# Forum > News > Contests >  MS Paint Unicorn Contest

## Vandra

Hey guys!

Time to show your mspaint skills (and mspaint ONLY !) drawing awesome unicorns !

Prize is a Steam key including following games:

- Fieldrunners
- BIT.TRIP Beat
- SpaceChem
- Uplink


(Lazy leechers won't win)

End of the contest one week after this thread, Good luck !

----------


## [the Sills]

https://i.imgur.com/2HMGQ.png
From another recent thread.

----------


## Falkeid

Im doing this right?

----------


## Nyarly

I did my best, feast your eyes !

https://i.imgur.com/DGbdR.png

----------


## Dirtpetit

Will post mine tomorrow! Brace yourself for amazing ponies!

----------


## phantom325

> Im doing this right?


Wasn't this the one posted on WoW Bash?
EDIT: Yeah, WoW Bash - Image #20101
Unless of course you were the original one to draw it, then my apologies.

----------


## Falkeid

> Wasn't this the one posted on WoW Bash?
> EDIT: Yeah, WoW Bash - Image #20101
> Unless of course you were the original one to draw it, then my apologies.

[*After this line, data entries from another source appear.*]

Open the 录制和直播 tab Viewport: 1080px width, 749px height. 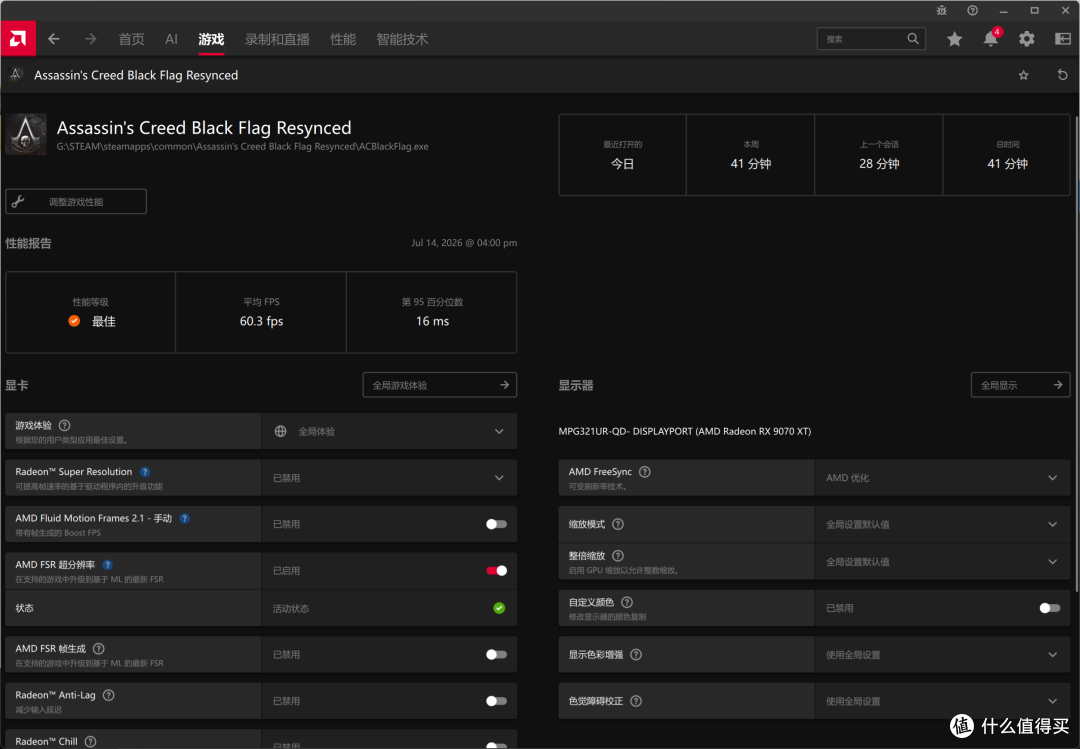tap(277, 39)
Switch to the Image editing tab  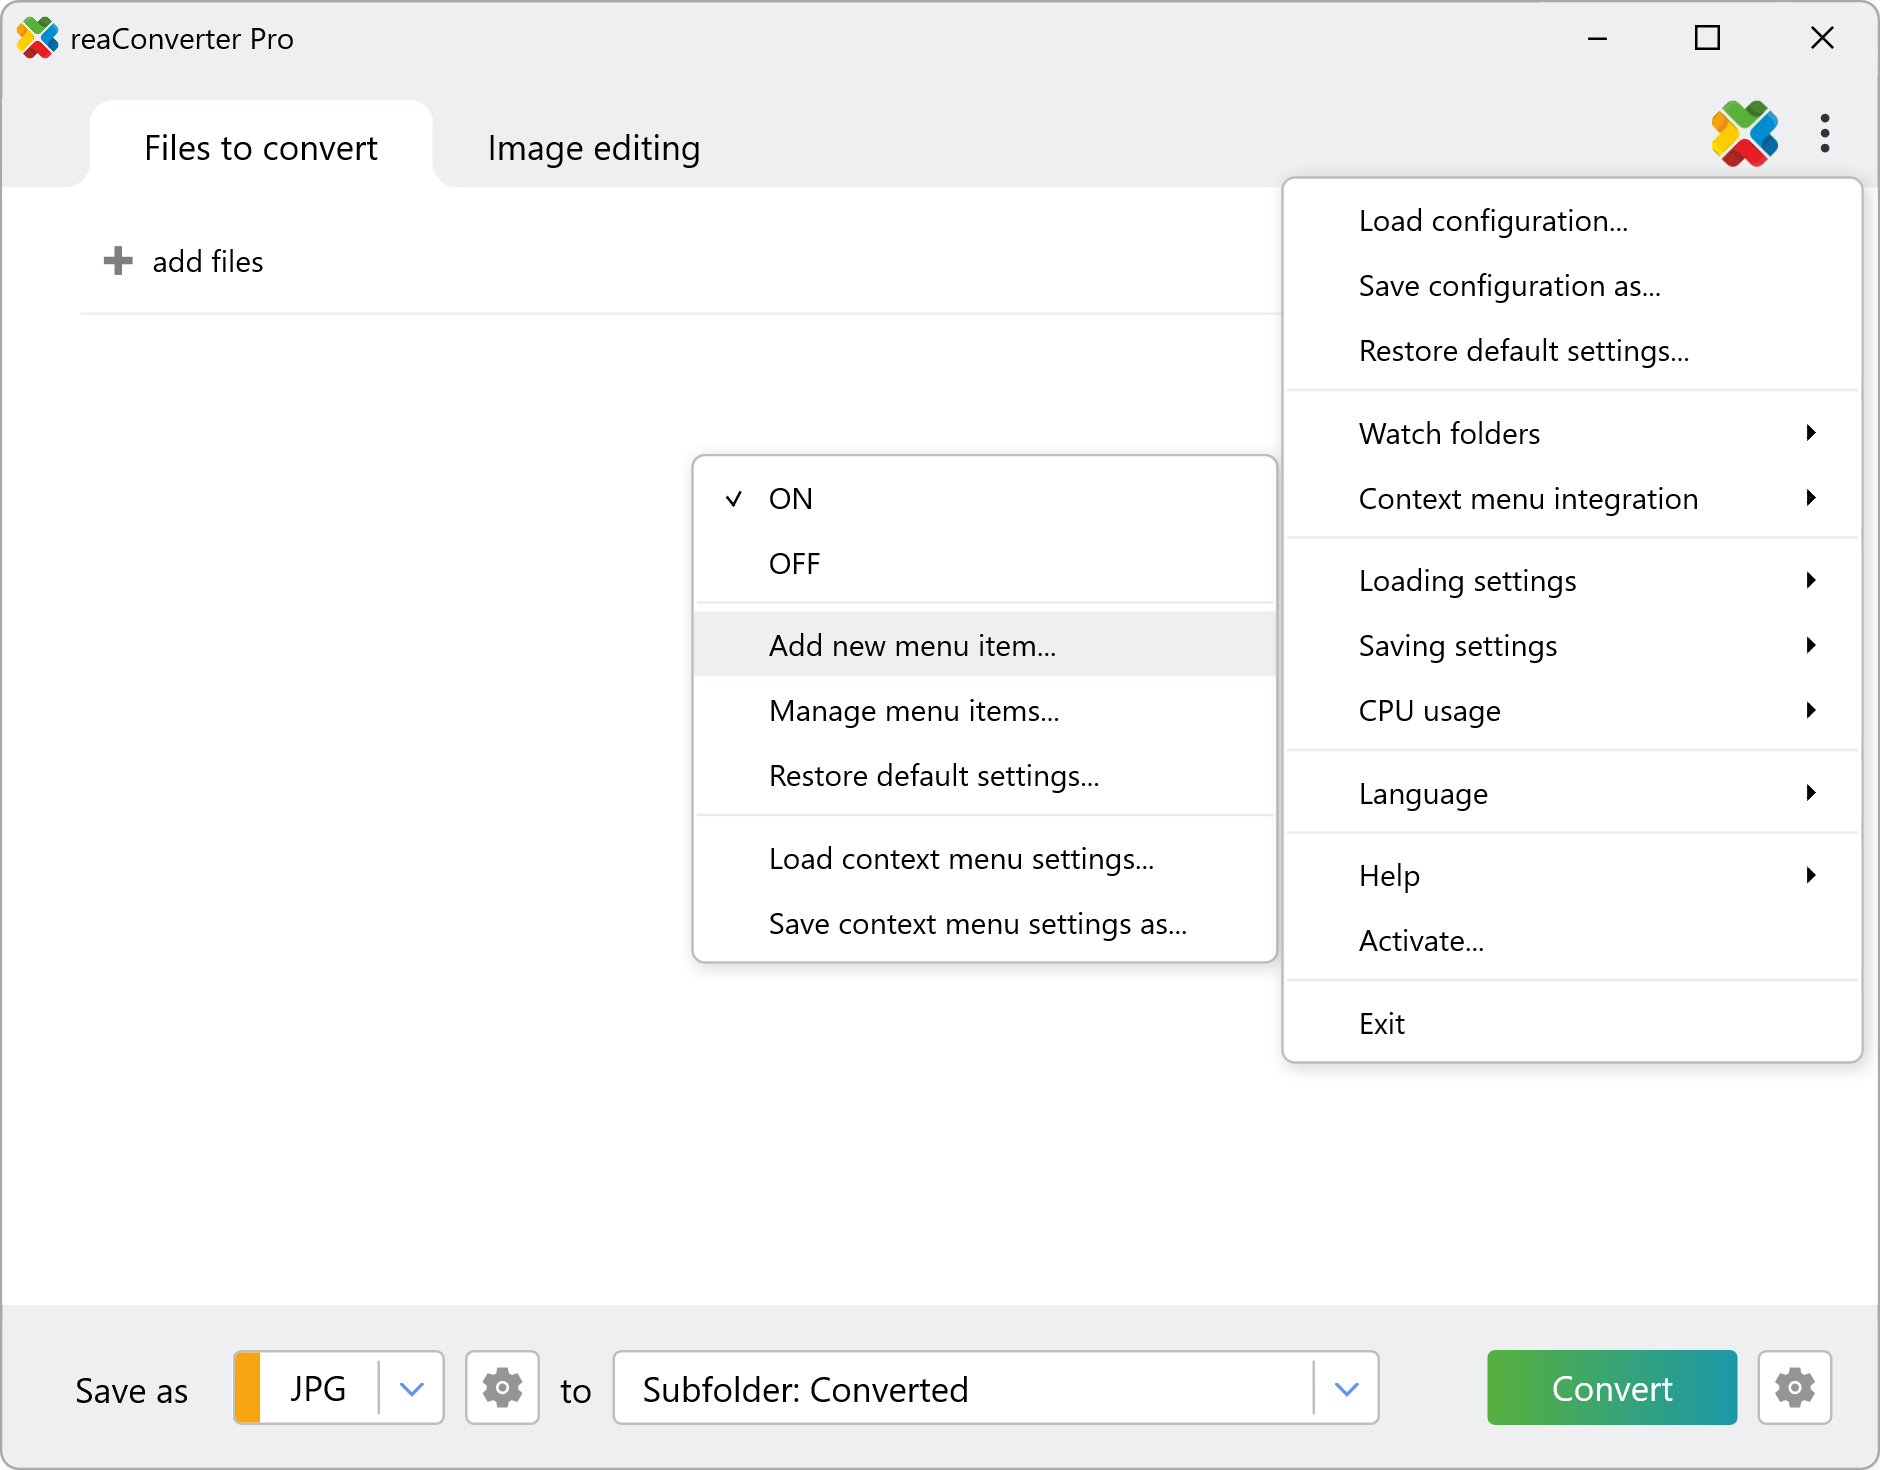[593, 148]
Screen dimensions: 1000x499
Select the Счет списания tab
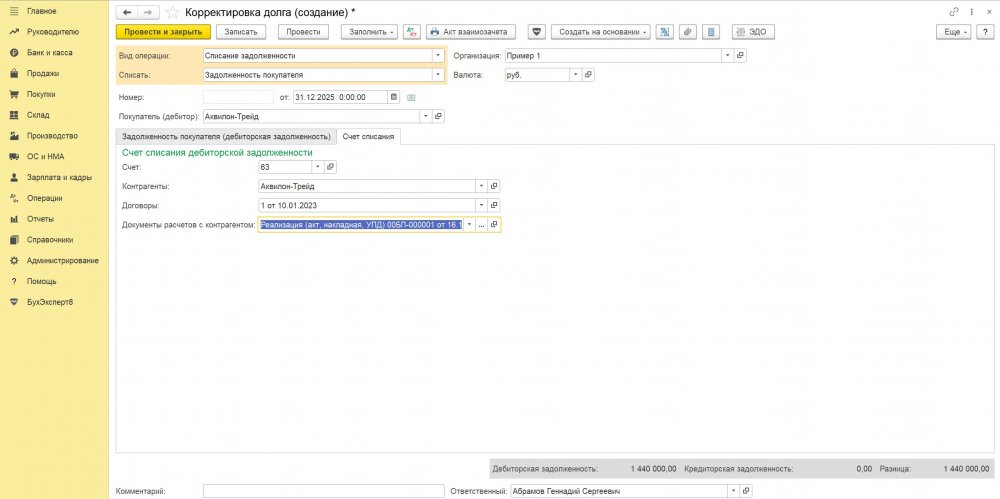368,136
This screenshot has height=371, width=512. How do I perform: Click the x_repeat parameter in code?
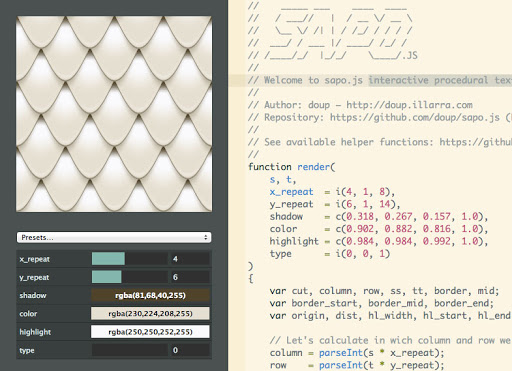pos(291,192)
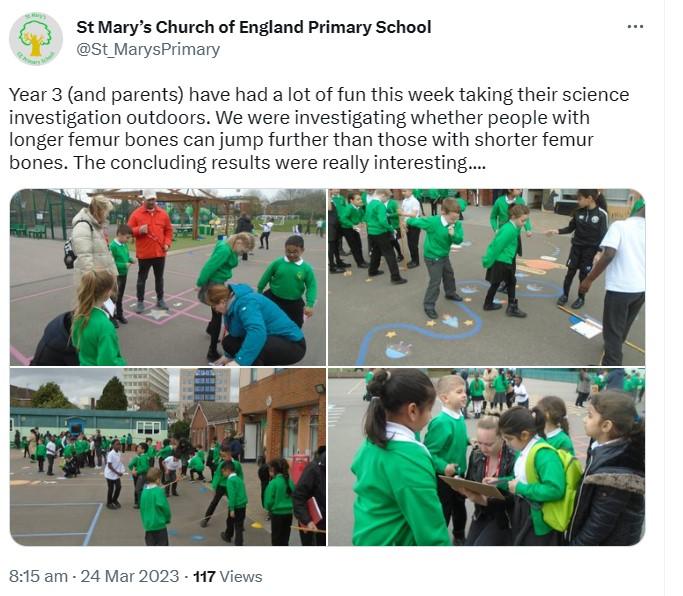Image resolution: width=683 pixels, height=596 pixels.
Task: Open photo of playground with tower blocks
Action: pos(168,457)
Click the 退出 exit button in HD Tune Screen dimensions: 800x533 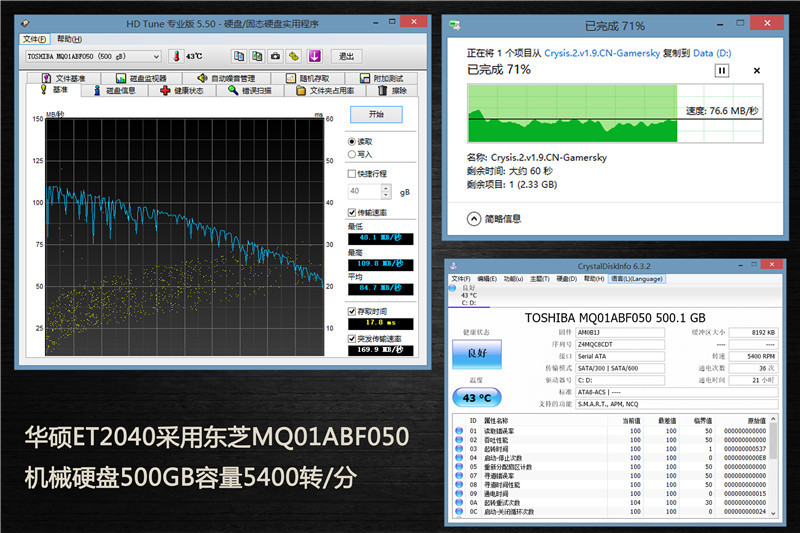346,56
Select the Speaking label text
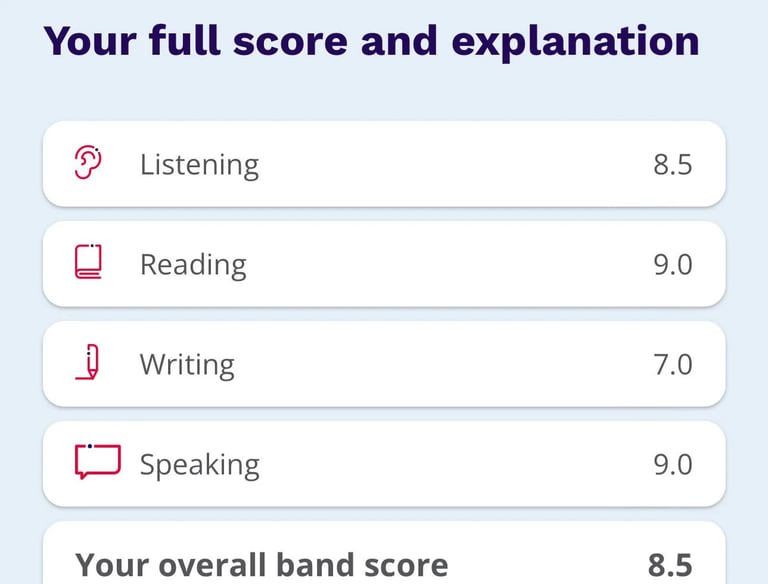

Yea it was, added to Moo for extra effects :P Im not in for the account I just remembered seing that post and I had to post it :P

----------


## FuryExploiting

*Edit: Unicorn 2.0!*



Made on a touchpad @ night, while I was ill/having a cold, but heres my attempt at drawing a unicorn that is smoking what appears to be a cigarette/dope.
- Fury ^_^

----------


## Relican

I don't know what's going on with his mouth, but I spent a good five minutes or so on my MS-Paint work of art.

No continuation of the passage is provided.